Alternate Path for Petty Offenders: Restorative Justice
Tuesday, January 31, 2017
In Hawaii they call it Ho’oponopono, in New Zealand it’s Te Whanau Awhina. And the Wampanoag people have a similar traditional process — a way of finding a balance or resolution between the victim of a crime and the perpetrator. Another widely used term for it today is restorative justice, or more simply, the circle.
“Throughout human history and among many cultures, people have gathered in a circle to resolve problems that arise between members of their community,” Christy Barbee, a facilitator, told a group that met at the Oak Bluffs police station last Friday.
The meeting was organized by the Martha’s Vineyard Mediation Program and Oak Bluffs resident Peter Meleney, who helped develop a restorative justice program in Maryland in 2003. “Restorative justice is designed to, among other things, keep young people from getting a criminal record for a first, usually minor, offense,” he said.

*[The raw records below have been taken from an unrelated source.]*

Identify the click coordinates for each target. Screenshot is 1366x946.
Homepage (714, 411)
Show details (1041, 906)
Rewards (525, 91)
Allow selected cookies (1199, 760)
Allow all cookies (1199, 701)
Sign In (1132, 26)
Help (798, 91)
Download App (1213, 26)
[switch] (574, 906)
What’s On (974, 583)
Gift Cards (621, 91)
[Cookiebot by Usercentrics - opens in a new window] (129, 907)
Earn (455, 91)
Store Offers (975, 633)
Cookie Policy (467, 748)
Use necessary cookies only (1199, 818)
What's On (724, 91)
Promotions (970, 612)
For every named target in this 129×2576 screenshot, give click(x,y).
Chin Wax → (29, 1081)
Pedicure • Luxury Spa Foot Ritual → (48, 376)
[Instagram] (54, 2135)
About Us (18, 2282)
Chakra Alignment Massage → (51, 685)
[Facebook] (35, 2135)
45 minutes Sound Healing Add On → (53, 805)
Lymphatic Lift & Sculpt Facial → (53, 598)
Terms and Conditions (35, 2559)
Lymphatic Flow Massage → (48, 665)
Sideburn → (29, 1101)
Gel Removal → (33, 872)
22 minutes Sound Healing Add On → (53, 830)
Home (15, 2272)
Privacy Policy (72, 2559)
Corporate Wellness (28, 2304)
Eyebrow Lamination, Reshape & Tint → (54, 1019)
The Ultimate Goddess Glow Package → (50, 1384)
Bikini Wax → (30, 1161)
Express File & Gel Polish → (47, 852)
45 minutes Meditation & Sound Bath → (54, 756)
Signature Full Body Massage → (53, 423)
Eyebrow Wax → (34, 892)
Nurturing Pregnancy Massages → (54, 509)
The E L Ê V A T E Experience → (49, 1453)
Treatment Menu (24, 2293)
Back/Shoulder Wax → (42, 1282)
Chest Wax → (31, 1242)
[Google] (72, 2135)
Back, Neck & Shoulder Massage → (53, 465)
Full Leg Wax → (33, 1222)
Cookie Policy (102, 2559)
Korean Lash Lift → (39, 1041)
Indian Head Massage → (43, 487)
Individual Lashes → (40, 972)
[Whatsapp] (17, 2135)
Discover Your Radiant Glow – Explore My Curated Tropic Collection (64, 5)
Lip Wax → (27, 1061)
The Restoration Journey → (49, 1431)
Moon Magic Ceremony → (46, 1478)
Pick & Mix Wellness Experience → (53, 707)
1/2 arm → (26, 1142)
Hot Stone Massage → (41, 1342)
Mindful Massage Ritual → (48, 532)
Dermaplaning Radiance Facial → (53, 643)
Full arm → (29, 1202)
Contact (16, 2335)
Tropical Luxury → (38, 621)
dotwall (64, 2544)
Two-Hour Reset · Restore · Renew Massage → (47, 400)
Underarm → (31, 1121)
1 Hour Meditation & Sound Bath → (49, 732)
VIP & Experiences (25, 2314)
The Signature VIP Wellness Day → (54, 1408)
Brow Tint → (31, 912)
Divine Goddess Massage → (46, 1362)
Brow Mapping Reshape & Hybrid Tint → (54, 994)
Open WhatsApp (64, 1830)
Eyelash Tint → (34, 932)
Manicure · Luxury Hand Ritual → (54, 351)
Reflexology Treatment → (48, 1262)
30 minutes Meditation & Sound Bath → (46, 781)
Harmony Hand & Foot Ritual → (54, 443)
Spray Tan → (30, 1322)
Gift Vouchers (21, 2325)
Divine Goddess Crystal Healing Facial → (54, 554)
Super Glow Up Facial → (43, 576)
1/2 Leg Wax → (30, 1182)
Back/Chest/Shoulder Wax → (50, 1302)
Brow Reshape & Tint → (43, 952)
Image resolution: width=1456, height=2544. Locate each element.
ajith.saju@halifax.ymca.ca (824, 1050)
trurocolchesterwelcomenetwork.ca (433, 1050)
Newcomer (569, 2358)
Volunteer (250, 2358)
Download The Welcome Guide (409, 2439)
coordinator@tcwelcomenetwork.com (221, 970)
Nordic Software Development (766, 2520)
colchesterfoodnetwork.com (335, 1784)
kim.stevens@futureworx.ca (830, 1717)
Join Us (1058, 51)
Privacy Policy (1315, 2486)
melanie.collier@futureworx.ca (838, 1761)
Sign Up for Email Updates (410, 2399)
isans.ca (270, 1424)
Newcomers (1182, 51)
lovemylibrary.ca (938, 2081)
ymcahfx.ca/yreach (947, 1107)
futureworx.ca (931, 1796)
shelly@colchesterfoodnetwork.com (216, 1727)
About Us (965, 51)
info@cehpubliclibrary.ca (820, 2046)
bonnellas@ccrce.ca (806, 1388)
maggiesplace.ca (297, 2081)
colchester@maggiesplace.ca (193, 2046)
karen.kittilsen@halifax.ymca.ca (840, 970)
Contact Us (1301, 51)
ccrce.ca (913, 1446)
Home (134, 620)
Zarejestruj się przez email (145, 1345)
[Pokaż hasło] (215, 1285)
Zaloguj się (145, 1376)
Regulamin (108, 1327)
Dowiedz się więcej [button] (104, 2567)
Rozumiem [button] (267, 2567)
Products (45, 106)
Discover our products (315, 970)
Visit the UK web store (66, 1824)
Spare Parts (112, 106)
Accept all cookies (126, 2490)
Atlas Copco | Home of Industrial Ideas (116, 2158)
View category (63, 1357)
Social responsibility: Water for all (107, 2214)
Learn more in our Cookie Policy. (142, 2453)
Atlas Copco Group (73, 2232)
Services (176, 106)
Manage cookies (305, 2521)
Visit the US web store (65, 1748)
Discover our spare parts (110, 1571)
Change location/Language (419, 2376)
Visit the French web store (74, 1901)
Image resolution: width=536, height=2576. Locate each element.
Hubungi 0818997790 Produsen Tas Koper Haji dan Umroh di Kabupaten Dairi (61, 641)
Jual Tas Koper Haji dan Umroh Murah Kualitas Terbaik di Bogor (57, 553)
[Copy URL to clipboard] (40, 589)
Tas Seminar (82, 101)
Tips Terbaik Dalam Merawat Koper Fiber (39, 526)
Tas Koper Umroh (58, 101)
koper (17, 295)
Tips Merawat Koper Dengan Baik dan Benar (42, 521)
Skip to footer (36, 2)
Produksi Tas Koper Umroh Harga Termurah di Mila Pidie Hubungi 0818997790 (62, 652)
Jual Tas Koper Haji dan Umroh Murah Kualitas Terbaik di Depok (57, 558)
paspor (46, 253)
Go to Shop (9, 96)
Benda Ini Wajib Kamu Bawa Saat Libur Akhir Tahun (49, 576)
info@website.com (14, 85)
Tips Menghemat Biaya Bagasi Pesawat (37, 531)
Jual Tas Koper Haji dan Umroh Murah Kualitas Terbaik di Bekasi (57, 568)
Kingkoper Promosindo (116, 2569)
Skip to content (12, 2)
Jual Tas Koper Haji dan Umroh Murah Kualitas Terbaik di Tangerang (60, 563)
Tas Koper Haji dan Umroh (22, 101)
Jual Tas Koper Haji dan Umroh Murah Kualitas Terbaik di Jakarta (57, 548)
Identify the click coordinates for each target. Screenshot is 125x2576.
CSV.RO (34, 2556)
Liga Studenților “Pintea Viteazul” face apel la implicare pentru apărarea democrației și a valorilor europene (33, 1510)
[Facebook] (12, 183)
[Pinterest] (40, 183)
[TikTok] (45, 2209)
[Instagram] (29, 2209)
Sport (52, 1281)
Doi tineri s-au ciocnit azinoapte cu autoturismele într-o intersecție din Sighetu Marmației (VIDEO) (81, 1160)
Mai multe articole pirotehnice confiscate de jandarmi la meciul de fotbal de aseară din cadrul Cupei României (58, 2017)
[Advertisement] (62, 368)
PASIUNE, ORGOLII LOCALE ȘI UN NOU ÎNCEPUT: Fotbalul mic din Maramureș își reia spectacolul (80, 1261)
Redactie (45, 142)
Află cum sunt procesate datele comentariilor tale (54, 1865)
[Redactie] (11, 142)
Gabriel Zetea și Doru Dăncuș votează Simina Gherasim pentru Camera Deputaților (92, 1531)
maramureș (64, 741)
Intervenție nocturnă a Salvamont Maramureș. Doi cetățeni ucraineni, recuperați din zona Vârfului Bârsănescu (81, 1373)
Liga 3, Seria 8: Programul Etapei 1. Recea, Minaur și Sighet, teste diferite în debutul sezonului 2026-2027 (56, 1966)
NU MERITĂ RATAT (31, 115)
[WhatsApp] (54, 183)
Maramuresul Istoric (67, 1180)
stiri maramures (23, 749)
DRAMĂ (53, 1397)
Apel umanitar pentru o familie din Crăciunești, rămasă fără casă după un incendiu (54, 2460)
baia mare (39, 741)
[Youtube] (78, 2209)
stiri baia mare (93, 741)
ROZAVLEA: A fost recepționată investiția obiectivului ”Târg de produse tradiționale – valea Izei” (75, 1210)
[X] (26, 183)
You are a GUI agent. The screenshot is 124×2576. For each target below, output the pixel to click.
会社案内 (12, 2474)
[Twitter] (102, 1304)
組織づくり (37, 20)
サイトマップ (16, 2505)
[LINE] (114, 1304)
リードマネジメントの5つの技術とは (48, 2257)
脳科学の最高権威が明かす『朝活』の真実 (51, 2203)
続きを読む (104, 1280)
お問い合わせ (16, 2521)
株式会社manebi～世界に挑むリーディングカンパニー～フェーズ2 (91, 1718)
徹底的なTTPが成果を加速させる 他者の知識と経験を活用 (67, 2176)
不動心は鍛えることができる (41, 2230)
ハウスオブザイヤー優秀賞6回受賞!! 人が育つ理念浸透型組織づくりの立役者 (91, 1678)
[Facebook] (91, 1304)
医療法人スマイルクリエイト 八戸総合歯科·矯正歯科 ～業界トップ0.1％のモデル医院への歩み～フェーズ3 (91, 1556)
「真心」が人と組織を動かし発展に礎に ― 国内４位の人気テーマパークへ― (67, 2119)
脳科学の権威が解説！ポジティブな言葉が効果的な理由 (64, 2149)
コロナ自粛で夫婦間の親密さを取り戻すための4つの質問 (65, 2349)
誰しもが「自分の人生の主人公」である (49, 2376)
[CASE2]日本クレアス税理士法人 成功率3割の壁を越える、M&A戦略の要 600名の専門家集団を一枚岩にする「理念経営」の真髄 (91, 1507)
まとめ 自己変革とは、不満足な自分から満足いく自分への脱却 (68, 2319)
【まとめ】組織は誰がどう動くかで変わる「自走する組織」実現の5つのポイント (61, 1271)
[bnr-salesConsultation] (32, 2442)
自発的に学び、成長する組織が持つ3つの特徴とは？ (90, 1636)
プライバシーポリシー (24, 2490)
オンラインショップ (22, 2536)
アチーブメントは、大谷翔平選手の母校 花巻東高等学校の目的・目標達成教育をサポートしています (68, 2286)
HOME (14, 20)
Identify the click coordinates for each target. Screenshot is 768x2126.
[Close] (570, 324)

When Peter presented the concept to police chief Erik Blake and Det. Jim Morse of the Oak Bluffs police force, they were interested. Detective Morse is both a police officer and a lawyer who works as a prosecutor for Oak Bluffs cases. He said he immediately saw the advantage of keeping minor incidents out of the time-consuming and costly criminal justice process. Restorative justice is also a key part of the Oak Bluffs community policing concept. “Restorative justice helps the police get to know their community more intimately and be involved with their community in more depth,” Ms. Barbee said at the meeting.
The restorative justice or circle process brings together the victim and offender along with their families and other members of the community, including the police department, to discuss what happened, how everyone was affected and what the group wants to have happen to repair the harm, as much as possible. A key element is that the perpetrator admits guilt and takes responsibility for his or her actions. The process ends with an agreement signed by the victim and offender in which the offender promises to make a mutually acceptable restitution to the victim. A case coordinator then assures that the agreement is fulfilled.
The types of offenses eligible for the circle process include vandalism, petty larceny, break-ins and shoplifting.
According to Ms. Barbee, restorative justice is more effective than the criminal justice system. Studies have shown that both the victim and offender achieve a higher level of satisfaction and that recidivism (the chance of the offender repeating the crime) is greatly reduced.
The circle process involves volunteers who are trained in three key roles. A facilitator guides the meeting, during which the affected people gather to restore balance. A case coordinator manages the case from beginning to end and keeps a record of it. And a community member acts as a witness and to provide input.
About 20 people attended the meeting Friday, about a third of them involved in mediation on the Island. Most signed up for training on Feb. 17 and 18 as either a restorative justice facilitator or community member.